[WHAT IS EXPECTED]: Could you transcribe every entry exactly, leaving nothing out?

[INPUT DATA]:
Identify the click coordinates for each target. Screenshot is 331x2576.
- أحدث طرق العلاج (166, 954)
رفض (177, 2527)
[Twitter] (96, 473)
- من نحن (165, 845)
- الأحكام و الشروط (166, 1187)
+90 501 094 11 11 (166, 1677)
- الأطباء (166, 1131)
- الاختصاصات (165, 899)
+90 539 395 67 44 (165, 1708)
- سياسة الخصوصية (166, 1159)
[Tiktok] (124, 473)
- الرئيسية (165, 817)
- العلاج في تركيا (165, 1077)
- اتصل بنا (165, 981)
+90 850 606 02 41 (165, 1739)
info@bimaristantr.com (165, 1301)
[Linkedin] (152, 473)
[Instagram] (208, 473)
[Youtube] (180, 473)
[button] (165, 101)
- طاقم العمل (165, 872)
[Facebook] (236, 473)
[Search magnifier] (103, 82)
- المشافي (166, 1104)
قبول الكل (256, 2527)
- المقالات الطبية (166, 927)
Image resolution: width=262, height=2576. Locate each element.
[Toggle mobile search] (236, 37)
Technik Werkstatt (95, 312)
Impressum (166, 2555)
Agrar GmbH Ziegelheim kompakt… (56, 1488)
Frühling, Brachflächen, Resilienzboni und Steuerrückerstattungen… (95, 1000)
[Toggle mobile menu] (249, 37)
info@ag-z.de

[ANSWER SPACE]:
Identify the click coordinates for each target. Screenshot is 331x2576.
- أحدث طرق العلاج (166, 954)
رفض (177, 2527)
[Twitter] (96, 473)
- من نحن (165, 845)
- الأحكام و الشروط (166, 1187)
+90 501 094 11 11 (166, 1677)
- الأطباء (166, 1131)
- الاختصاصات (165, 899)
+90 539 395 67 44 (165, 1708)
- سياسة الخصوصية (166, 1159)
[Tiktok] (124, 473)
- الرئيسية (165, 817)
- العلاج في تركيا (165, 1077)
- اتصل بنا (165, 981)
+90 850 606 02 41 (165, 1739)
info@bimaristantr.com (165, 1301)
[Linkedin] (152, 473)
[Instagram] (208, 473)
[Youtube] (180, 473)
[button] (165, 101)
- طاقم العمل (165, 872)
[Facebook] (236, 473)
[Search magnifier] (103, 82)
- المشافي (166, 1104)
قبول الكل (256, 2527)
- المقالات الطبية (166, 927)
Image resolution: width=262, height=2576. Locate each element.
[Toggle mobile search] (236, 37)
Technik Werkstatt (95, 312)
Impressum (166, 2555)
Agrar GmbH Ziegelheim kompakt… (56, 1488)
Frühling, Brachflächen, Resilienzboni und Steuerrückerstattungen… (95, 1000)
[Toggle mobile menu] (249, 37)
info@ag-z.de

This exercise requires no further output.